• **Given instruction**: Change every "computer-use agent" in the items below to "desktop assistant" and reproduce the items with nothing else altered.

--- Begin Listed records ---

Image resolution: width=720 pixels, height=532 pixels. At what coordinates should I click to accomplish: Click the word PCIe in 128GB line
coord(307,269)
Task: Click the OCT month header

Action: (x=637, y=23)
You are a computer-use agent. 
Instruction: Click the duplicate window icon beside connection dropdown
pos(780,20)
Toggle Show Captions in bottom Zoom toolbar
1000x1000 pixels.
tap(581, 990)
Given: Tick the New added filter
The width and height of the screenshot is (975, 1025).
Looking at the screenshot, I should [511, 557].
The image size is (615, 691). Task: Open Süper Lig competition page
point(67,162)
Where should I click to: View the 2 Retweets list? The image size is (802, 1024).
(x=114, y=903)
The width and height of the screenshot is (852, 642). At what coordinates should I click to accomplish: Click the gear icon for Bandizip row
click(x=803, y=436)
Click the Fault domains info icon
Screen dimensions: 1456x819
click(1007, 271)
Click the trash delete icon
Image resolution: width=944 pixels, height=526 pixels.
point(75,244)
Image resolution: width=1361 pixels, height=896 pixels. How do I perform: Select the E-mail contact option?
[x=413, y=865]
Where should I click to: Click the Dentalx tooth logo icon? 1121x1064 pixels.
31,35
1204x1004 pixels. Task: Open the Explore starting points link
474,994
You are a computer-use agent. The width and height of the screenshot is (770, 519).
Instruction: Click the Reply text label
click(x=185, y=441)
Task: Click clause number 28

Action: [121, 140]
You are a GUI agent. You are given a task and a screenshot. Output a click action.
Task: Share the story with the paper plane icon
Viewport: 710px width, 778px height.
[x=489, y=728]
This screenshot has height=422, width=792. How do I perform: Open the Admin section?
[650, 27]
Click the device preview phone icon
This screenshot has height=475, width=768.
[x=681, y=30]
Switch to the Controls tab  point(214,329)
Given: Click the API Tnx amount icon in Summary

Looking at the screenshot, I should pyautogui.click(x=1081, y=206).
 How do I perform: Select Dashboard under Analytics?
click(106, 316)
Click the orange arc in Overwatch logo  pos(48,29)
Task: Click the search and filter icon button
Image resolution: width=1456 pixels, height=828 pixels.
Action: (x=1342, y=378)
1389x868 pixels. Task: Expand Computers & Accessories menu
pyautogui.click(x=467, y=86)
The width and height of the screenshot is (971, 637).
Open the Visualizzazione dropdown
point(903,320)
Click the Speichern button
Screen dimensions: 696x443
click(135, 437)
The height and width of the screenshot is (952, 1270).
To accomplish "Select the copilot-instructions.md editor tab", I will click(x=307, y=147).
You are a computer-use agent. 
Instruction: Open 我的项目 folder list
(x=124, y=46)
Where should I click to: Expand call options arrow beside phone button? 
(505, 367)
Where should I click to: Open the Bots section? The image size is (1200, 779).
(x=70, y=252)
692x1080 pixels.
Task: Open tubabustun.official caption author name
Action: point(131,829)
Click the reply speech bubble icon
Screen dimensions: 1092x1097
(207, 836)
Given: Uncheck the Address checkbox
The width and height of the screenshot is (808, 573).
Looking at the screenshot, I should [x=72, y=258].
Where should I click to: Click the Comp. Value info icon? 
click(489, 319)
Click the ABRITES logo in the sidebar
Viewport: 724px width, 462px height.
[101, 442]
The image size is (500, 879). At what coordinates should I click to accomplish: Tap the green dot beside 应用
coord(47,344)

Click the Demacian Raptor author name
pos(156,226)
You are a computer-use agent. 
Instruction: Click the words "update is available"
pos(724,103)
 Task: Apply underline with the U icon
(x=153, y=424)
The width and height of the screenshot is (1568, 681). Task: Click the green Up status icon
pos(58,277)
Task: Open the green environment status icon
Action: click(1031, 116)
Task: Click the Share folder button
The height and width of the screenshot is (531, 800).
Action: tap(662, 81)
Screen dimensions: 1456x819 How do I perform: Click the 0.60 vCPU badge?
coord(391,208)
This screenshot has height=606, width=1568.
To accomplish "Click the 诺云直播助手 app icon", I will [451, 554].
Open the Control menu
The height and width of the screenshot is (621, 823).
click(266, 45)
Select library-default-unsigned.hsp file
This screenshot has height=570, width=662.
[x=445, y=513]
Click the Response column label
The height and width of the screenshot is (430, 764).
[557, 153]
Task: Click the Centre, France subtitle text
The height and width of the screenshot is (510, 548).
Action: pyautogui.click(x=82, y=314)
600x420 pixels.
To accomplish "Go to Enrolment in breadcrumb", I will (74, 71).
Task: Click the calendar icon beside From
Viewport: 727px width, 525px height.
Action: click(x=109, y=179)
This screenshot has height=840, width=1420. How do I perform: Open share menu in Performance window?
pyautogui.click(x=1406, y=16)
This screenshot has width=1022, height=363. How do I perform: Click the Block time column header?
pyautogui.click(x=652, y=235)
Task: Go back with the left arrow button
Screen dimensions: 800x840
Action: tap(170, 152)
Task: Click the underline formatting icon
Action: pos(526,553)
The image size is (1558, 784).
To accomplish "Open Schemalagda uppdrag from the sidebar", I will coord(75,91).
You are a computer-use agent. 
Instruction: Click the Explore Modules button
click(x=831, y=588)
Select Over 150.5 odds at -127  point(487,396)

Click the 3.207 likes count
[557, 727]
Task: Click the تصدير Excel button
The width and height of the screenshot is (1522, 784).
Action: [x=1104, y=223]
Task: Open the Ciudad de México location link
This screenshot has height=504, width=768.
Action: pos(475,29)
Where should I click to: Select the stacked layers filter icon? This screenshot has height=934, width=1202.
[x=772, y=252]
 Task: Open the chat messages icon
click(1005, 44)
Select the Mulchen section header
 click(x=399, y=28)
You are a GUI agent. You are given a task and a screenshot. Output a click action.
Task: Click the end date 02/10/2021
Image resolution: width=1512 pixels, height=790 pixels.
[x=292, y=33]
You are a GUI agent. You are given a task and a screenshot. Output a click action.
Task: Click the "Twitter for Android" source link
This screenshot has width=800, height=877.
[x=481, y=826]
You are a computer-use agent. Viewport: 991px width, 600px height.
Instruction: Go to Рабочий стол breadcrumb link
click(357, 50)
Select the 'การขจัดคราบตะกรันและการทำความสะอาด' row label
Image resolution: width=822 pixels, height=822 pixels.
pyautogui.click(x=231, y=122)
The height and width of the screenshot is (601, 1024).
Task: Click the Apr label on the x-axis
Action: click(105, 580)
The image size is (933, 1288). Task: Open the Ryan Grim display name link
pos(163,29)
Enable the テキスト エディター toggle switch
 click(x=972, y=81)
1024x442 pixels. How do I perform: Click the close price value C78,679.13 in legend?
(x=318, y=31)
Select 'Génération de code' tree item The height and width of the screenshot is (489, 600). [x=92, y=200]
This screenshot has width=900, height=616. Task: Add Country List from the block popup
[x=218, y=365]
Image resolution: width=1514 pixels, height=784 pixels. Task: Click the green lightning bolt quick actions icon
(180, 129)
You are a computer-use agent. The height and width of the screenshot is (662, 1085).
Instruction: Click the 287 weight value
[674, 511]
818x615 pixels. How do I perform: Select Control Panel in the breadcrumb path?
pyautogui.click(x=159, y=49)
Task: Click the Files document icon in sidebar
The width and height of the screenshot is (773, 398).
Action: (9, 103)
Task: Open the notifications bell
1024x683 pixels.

--- End Listed records ---

• **Task solution**:
Image resolution: width=720 pixels, height=532 pixels. At what coordinates should I click to accomplish: Click the word PCIe in 128GB line
coord(307,269)
Task: Click the OCT month header

Action: (x=637, y=23)
You are a desktop assistant. 
Instruction: Click the duplicate window icon beside connection dropdown
pos(780,20)
Toggle Show Captions in bottom Zoom toolbar
1000x1000 pixels.
tap(581, 990)
Given: Tick the New added filter
The width and height of the screenshot is (975, 1025).
Looking at the screenshot, I should [511, 557].
The image size is (615, 691). Task: Open Süper Lig competition page
point(67,162)
Where should I click to: View the 2 Retweets list? The image size is (802, 1024).
(x=114, y=903)
The width and height of the screenshot is (852, 642). At what coordinates should I click to accomplish: Click the gear icon for Bandizip row
click(x=803, y=436)
Click the Fault domains info icon
Screen dimensions: 1456x819
click(1007, 271)
Click the trash delete icon
Image resolution: width=944 pixels, height=526 pixels.
point(75,244)
Image resolution: width=1361 pixels, height=896 pixels. How do I perform: Select the E-mail contact option?
[x=413, y=865]
Where should I click to: Click the Dentalx tooth logo icon? 1121x1064 pixels.
31,35
1204x1004 pixels. Task: Open the Explore starting points link
474,994
You are a desktop assistant. The width and height of the screenshot is (770, 519).
Instruction: Click the Reply text label
click(x=185, y=441)
Task: Click clause number 28

Action: [121, 140]
You are a GUI agent. You are given a task and a screenshot. Output a click action.
Task: Share the story with the paper plane icon
Viewport: 710px width, 778px height.
[x=489, y=728]
This screenshot has height=422, width=792. How do I perform: Open the Admin section?
[650, 27]
Click the device preview phone icon
This screenshot has height=475, width=768.
[x=681, y=30]
Switch to the Controls tab  point(214,329)
Given: Click the API Tnx amount icon in Summary

Looking at the screenshot, I should pyautogui.click(x=1081, y=206).
 How do I perform: Select Dashboard under Analytics?
click(106, 316)
Click the orange arc in Overwatch logo  pos(48,29)
Task: Click the search and filter icon button
Image resolution: width=1456 pixels, height=828 pixels.
Action: (x=1342, y=378)
1389x868 pixels. Task: Expand Computers & Accessories menu
pyautogui.click(x=467, y=86)
The width and height of the screenshot is (971, 637).
Open the Visualizzazione dropdown
point(903,320)
Click the Speichern button
Screen dimensions: 696x443
click(135, 437)
The height and width of the screenshot is (952, 1270).
To accomplish "Select the copilot-instructions.md editor tab", I will click(x=307, y=147).
You are a desktop assistant. 
Instruction: Open 我的项目 folder list
(x=124, y=46)
Where should I click to: Expand call options arrow beside phone button? 
(505, 367)
Where should I click to: Open the Bots section? The image size is (1200, 779).
(x=70, y=252)
692x1080 pixels.
Task: Open tubabustun.official caption author name
Action: point(131,829)
Click the reply speech bubble icon
Screen dimensions: 1092x1097
(207, 836)
Given: Uncheck the Address checkbox
The width and height of the screenshot is (808, 573).
Looking at the screenshot, I should [x=72, y=258].
Where should I click to: Click the Comp. Value info icon? 
click(489, 319)
Click the ABRITES logo in the sidebar
Viewport: 724px width, 462px height.
[101, 442]
The image size is (500, 879). At what coordinates should I click to accomplish: Tap the green dot beside 应用
coord(47,344)

Click the Demacian Raptor author name
pos(156,226)
You are a desktop assistant. 
Instruction: Click the words "update is available"
pos(724,103)
 Task: Apply underline with the U icon
(x=153, y=424)
The width and height of the screenshot is (1568, 681). Task: Click the green Up status icon
pos(58,277)
Task: Open the green environment status icon
Action: click(1031, 116)
Task: Click the Share folder button
The height and width of the screenshot is (531, 800).
Action: tap(662, 81)
Screen dimensions: 1456x819 How do I perform: Click the 0.60 vCPU badge?
coord(391,208)
This screenshot has height=606, width=1568.
To accomplish "Click the 诺云直播助手 app icon", I will [451, 554].
Open the Control menu
The height and width of the screenshot is (621, 823).
click(266, 45)
Select library-default-unsigned.hsp file
This screenshot has height=570, width=662.
[x=445, y=513]
Click the Response column label
The height and width of the screenshot is (430, 764).
[557, 153]
Task: Click the Centre, France subtitle text
The height and width of the screenshot is (510, 548).
Action: pyautogui.click(x=82, y=314)
600x420 pixels.
To accomplish "Go to Enrolment in breadcrumb", I will (74, 71).
Task: Click the calendar icon beside From
Viewport: 727px width, 525px height.
Action: click(x=109, y=179)
This screenshot has height=840, width=1420. How do I perform: Open share menu in Performance window?
pyautogui.click(x=1406, y=16)
This screenshot has width=1022, height=363. How do I perform: Click the Block time column header?
pyautogui.click(x=652, y=235)
Task: Go back with the left arrow button
Screen dimensions: 800x840
Action: tap(170, 152)
Task: Click the underline formatting icon
Action: pos(526,553)
The image size is (1558, 784).
To accomplish "Open Schemalagda uppdrag from the sidebar", I will coord(75,91).
You are a desktop assistant. 
Instruction: Click the Explore Modules button
click(x=831, y=588)
Select Over 150.5 odds at -127  point(487,396)

Click the 3.207 likes count
[557, 727]
Task: Click the تصدير Excel button
The width and height of the screenshot is (1522, 784).
Action: [x=1104, y=223]
Task: Open the Ciudad de México location link
This screenshot has height=504, width=768.
Action: pos(475,29)
Where should I click to: Select the stacked layers filter icon? This screenshot has height=934, width=1202.
[x=772, y=252]
 Task: Open the chat messages icon
click(1005, 44)
Select the Mulchen section header
 click(x=399, y=28)
You are a GUI agent. You are given a task and a screenshot. Output a click action.
Task: Click the end date 02/10/2021
Image resolution: width=1512 pixels, height=790 pixels.
[x=292, y=33]
You are a GUI agent. You are given a task and a screenshot. Output a click action.
Task: Click the "Twitter for Android" source link
This screenshot has width=800, height=877.
[x=481, y=826]
You are a desktop assistant. Viewport: 991px width, 600px height.
Instruction: Go to Рабочий стол breadcrumb link
click(357, 50)
Select the 'การขจัดคราบตะกรันและการทำความสะอาด' row label
Image resolution: width=822 pixels, height=822 pixels.
pyautogui.click(x=231, y=122)
The height and width of the screenshot is (601, 1024).
Task: Click the Apr label on the x-axis
Action: click(105, 580)
The image size is (933, 1288). Task: Open the Ryan Grim display name link
pos(163,29)
Enable the テキスト エディター toggle switch
 click(x=972, y=81)
1024x442 pixels. How do I perform: Click the close price value C78,679.13 in legend?
(x=318, y=31)
Select 'Génération de code' tree item The height and width of the screenshot is (489, 600). [x=92, y=200]
This screenshot has width=900, height=616. Task: Add Country List from the block popup
[x=218, y=365]
Image resolution: width=1514 pixels, height=784 pixels. Task: Click the green lightning bolt quick actions icon
(180, 129)
You are a desktop assistant. The height and width of the screenshot is (662, 1085).
Instruction: Click the 287 weight value
[674, 511]
818x615 pixels. How do I perform: Select Control Panel in the breadcrumb path?
pyautogui.click(x=159, y=49)
Task: Click the Files document icon in sidebar
The width and height of the screenshot is (773, 398).
Action: (9, 103)
Task: Open the notifications bell
1024x683 pixels.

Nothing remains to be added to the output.